Swimmers rescued from the East Fork

Gravity can get someone down to the East Fork canyon to a swimming hole but the route back up can be problematic climbing on steep, river-polished granite and poison oak-filled vertical slopes.

When the East Fork of the Kaweah Rivers is viewed from the Mineral King Road near the 2.5 mile marker, one can see swimming hole after swimming hole. This makes it difficult to resist the temptation to scramble down. But don’t! Because what goes down must come back up — and in most places along the East Fork, it’s nearly impossible without technical gear.

Apparently, the temptation to go down was too much for three swimmers on Sunday, August 18. After getting cooled off and enjoying one of the best river swims imaginable, the trio started back up the way they came down.

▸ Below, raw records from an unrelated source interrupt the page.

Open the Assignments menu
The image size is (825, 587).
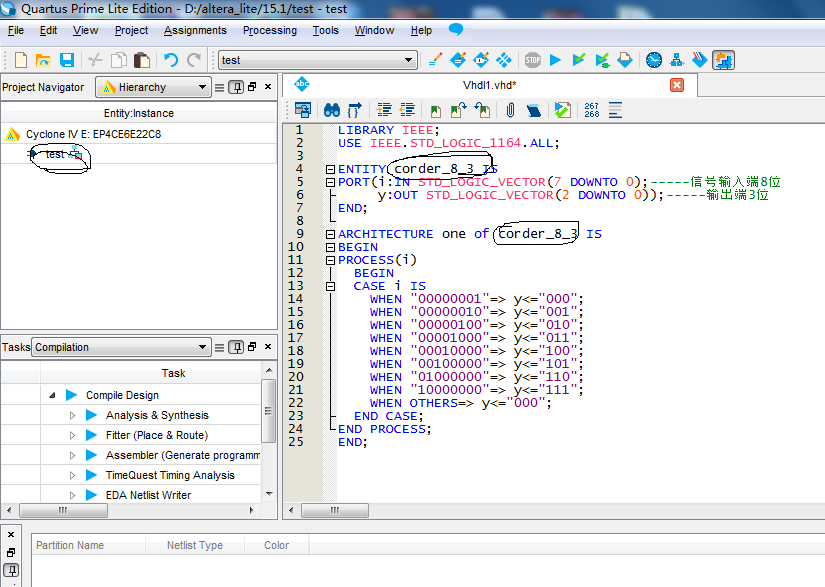coord(195,30)
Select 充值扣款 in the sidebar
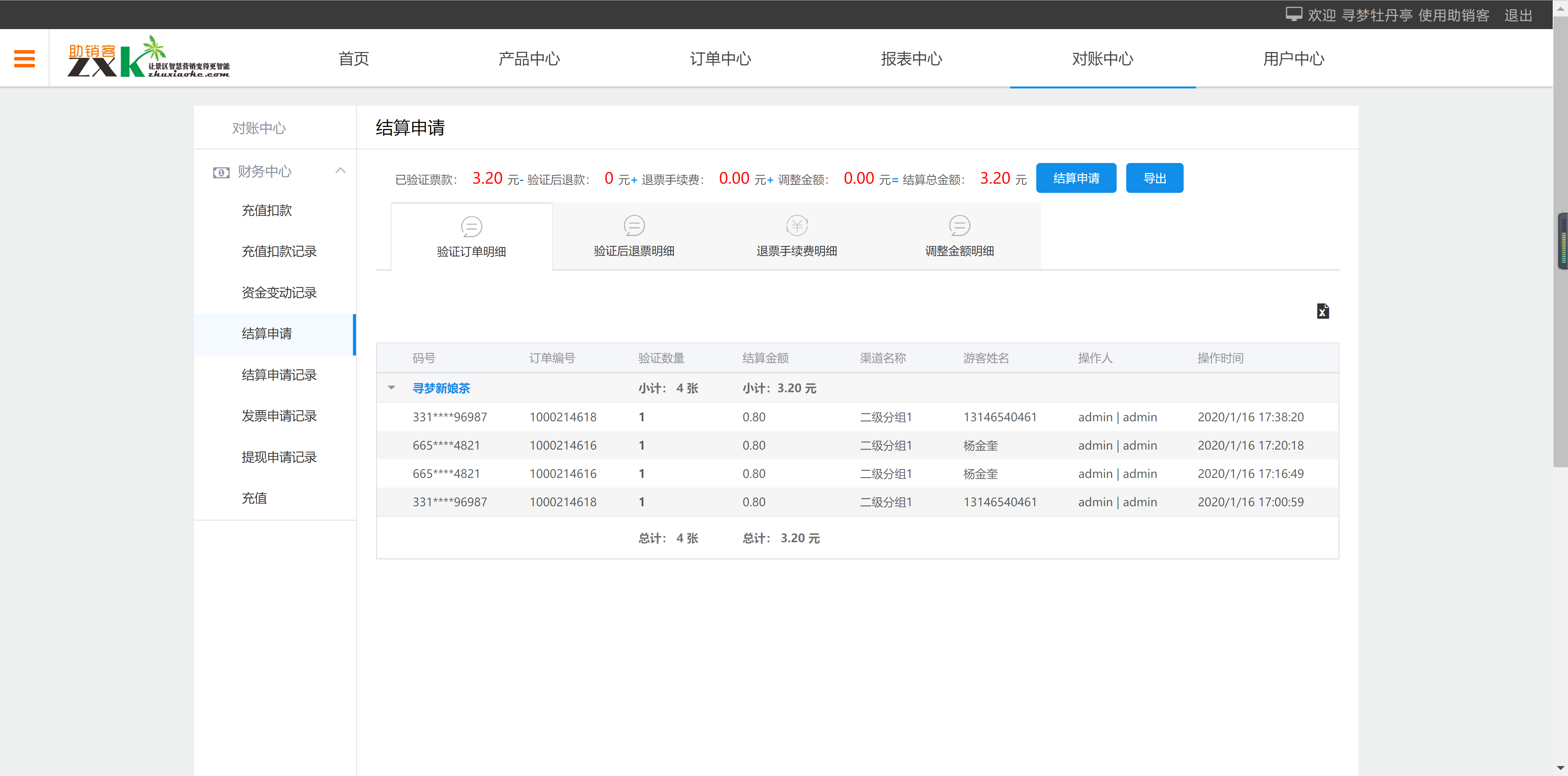Image resolution: width=1568 pixels, height=776 pixels. [266, 210]
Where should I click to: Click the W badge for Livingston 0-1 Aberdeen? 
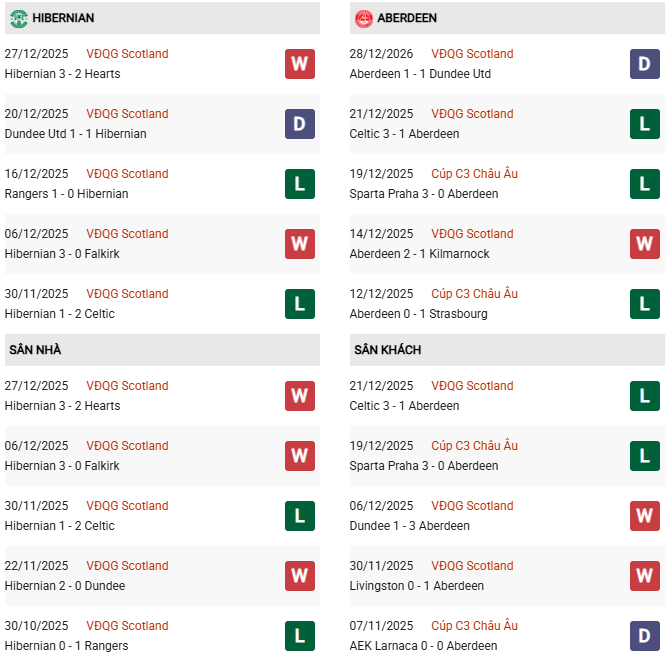[645, 576]
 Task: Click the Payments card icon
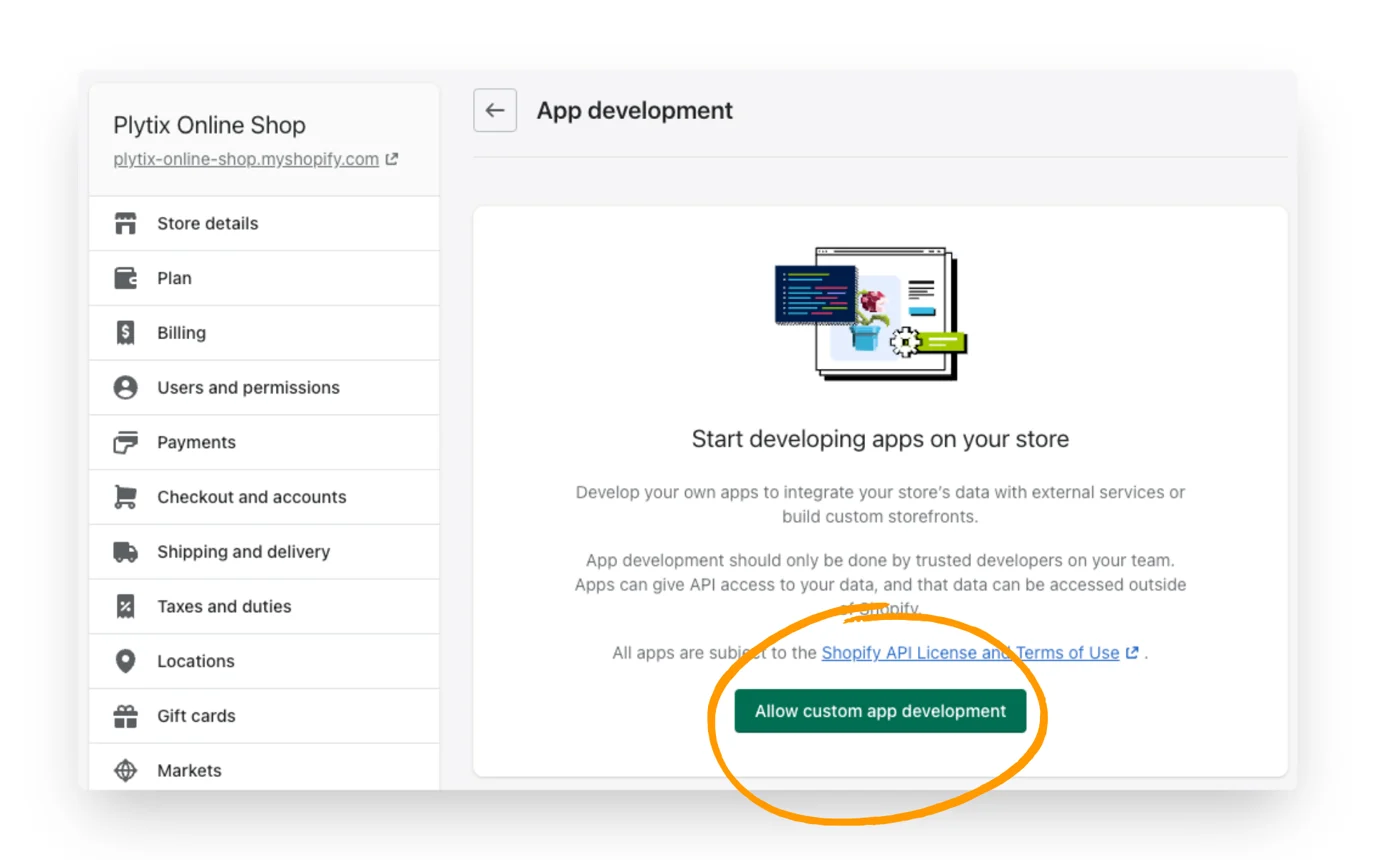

After trying to find a route, they realized that they were no match for the sheer, slippery granite. Their next idea was to cross to the east side of the river and find a way out in that direction. They soon got stranded on a ledge.

By this time, it was approaching dusk so they signaled by flashing a strobe light in the direction of a lighted building in the distance. Guests at Buckeye Tree Lodge saw the signal and someone called 911.

In less than an hour, a CHP helicopter was shining a light on the stranded swimmers so rescuers could get to their position. Two deputies tried to walk the swimmers out but Michael Mendiola, 33, of Tulare, became overheated and couldn’t continue.

At that point the two deputies and the swimmers hunkered down for the night. At dawn, a fire rescue team arrived and moved Mendiola to a site where the helicopter could land.

Mendiola was airlifted to Kaweah Delta Medical Center in Visalia for treatment. The other two victims were examined at the scene and released.